Data Start Marker
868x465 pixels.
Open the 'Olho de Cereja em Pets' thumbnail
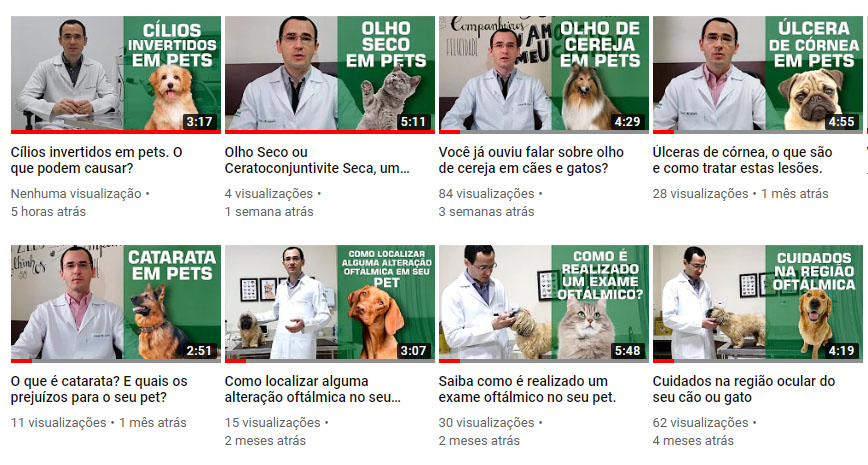click(544, 75)
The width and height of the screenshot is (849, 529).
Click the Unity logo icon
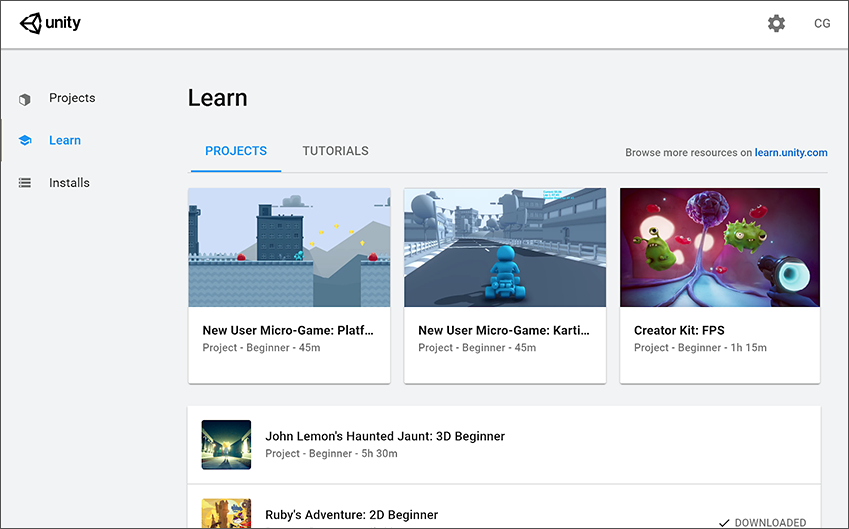31,23

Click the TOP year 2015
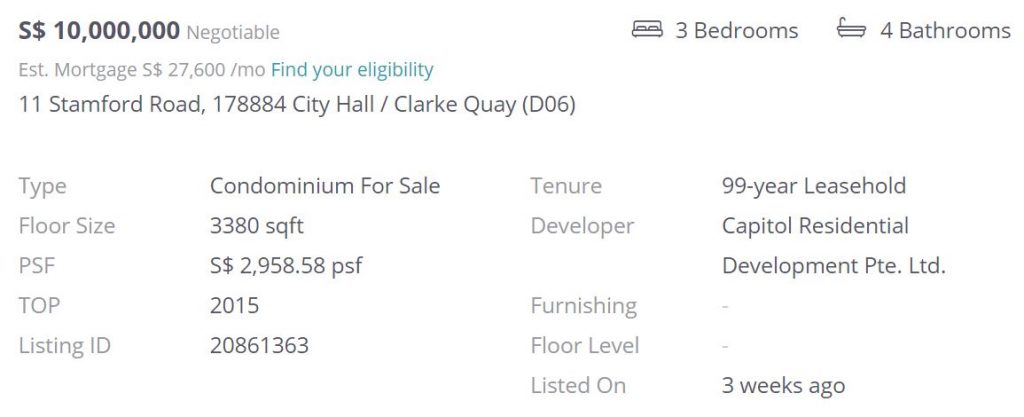[234, 305]
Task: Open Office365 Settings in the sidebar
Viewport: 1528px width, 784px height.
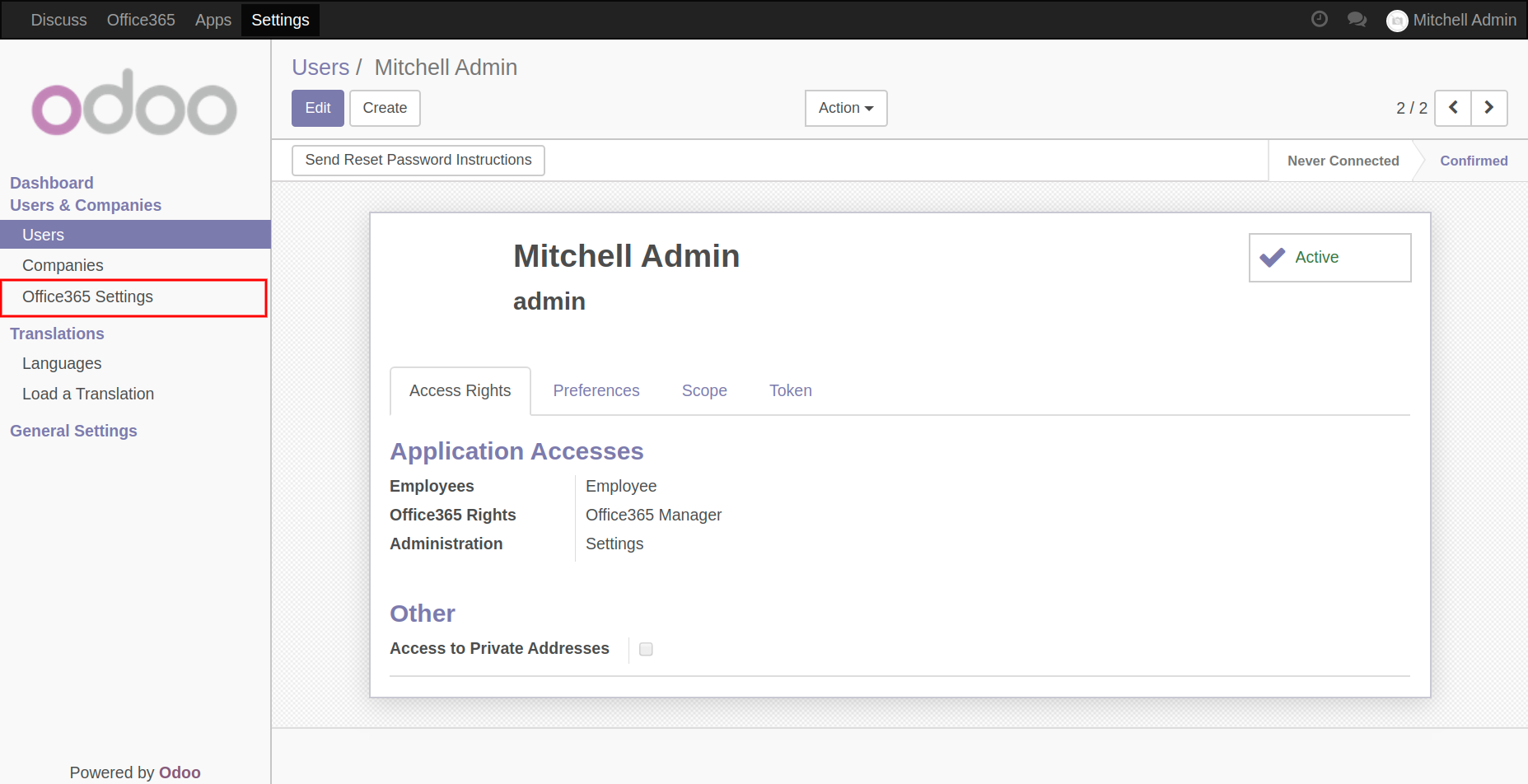Action: pyautogui.click(x=87, y=296)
Data End Marker
Problem statement
The answer must be the lines above, word for word, from the first one through the line with "Task: Open Office365 Settings in the sidebar", pictures excluded.

Output for this task
868x465 pixels.
Open the 'Olho de Cereja em Pets' thumbnail
click(544, 75)
The width and height of the screenshot is (849, 529).
Click the Unity logo icon
31,23

Click the TOP year 2015
[234, 305]
Task: Open Office365 Settings in the sidebar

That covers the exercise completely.